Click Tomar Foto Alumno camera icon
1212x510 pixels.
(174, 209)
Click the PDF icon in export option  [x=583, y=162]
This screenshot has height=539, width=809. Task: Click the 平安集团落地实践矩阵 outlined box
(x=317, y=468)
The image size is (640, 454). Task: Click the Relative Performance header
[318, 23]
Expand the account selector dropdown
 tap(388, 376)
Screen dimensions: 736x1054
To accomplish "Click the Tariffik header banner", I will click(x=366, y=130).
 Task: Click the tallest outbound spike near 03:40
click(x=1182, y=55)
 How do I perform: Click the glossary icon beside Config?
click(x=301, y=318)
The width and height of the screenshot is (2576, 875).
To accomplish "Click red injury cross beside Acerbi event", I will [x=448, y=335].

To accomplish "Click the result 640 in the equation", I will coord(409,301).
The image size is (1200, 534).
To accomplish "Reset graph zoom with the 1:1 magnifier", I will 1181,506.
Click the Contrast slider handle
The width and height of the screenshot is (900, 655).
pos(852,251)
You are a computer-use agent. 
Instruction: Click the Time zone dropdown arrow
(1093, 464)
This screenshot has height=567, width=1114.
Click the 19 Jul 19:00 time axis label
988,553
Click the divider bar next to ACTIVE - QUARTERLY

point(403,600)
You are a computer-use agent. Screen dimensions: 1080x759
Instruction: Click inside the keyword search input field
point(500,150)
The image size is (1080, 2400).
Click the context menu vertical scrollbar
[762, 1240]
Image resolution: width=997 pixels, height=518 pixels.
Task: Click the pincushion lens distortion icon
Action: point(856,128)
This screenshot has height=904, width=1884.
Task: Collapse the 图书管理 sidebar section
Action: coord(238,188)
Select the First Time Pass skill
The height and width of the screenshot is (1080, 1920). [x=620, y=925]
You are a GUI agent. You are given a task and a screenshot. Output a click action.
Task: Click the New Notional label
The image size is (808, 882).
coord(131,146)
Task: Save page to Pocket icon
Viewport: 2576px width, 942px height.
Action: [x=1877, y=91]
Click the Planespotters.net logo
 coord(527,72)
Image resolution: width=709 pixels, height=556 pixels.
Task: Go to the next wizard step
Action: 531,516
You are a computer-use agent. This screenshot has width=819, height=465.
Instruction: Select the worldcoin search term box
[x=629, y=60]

Direction:
Could you recast every line of the entries above as a Markdown table with a Row column numbering each line and an Entry line column holding the line itself, skipping blank lines?

Task output:
| Row | Entry line |
|---|---|
| 1 | Click Tomar Foto Alumno camera icon |
| 2 | 1212x510 pixels. |
| 3 | (174, 209) |
| 4 | Click the PDF icon in export option  [x=583, y=162] |
| 5 | This screenshot has height=539, width=809. Task: Click the 平安集团落地实践矩阵 outlined box |
| 6 | (x=317, y=468) |
| 7 | The image size is (640, 454). Task: Click the Relative Performance header |
| 8 | [318, 23] |
| 9 | Expand the account selector dropdown |
| 10 |  tap(388, 376) |
| 11 | Screen dimensions: 736x1054 |
| 12 | To accomplish "Click the Tariffik header banner", I will click(x=366, y=130). |
| 13 |  Task: Click the tallest outbound spike near 03:40 |
| 14 | click(x=1182, y=55) |
| 15 |  How do I perform: Click the glossary icon beside Config? |
| 16 | click(x=301, y=318) |
| 17 | The width and height of the screenshot is (2576, 875). |
| 18 | To accomplish "Click red injury cross beside Acerbi event", I will [x=448, y=335]. |
| 19 | To accomplish "Click the result 640 in the equation", I will coord(409,301). |
| 20 | The image size is (1200, 534). |
| 21 | To accomplish "Reset graph zoom with the 1:1 magnifier", I will 1181,506. |
| 22 | Click the Contrast slider handle |
| 23 | The width and height of the screenshot is (900, 655). |
| 24 | pos(852,251) |
| 25 | You are a computer-use agent.  |
| 26 | Instruction: Click the Time zone dropdown arrow |
| 27 | (1093, 464) |
| 28 | This screenshot has height=567, width=1114. |
| 29 | Click the 19 Jul 19:00 time axis label |
| 30 | 988,553 |
| 31 | Click the divider bar next to ACTIVE - QUARTERLY |
| 32 | point(403,600) |
| 33 | You are a computer-use agent. Screen dimensions: 1080x759 |
| 34 | Instruction: Click inside the keyword search input field |
| 35 | point(500,150) |
| 36 | The image size is (1080, 2400). |
| 37 | Click the context menu vertical scrollbar |
| 38 | [762, 1240] |
| 39 | Image resolution: width=997 pixels, height=518 pixels. |
| 40 | Task: Click the pincushion lens distortion icon |
| 41 | Action: point(856,128) |
| 42 | This screenshot has height=904, width=1884. |
| 43 | Task: Collapse the 图书管理 sidebar section |
| 44 | Action: coord(238,188) |
| 45 | Select the First Time Pass skill |
| 46 | The height and width of the screenshot is (1080, 1920). [x=620, y=925] |
| 47 | You are a GUI agent. You are given a task and a screenshot. Output a click action. |
| 48 | Task: Click the New Notional label |
| 49 | The image size is (808, 882). |
| 50 | coord(131,146) |
| 51 | Task: Save page to Pocket icon |
| 52 | Viewport: 2576px width, 942px height. |
| 53 | Action: [x=1877, y=91] |
| 54 | Click the Planespotters.net logo |
| 55 |  coord(527,72) |
| 56 | Image resolution: width=709 pixels, height=556 pixels. |
| 57 | Task: Go to the next wizard step |
| 58 | Action: 531,516 |
| 59 | You are a computer-use agent. This screenshot has width=819, height=465. |
| 60 | Instruction: Select the worldcoin search term box |
| 61 | [x=629, y=60] |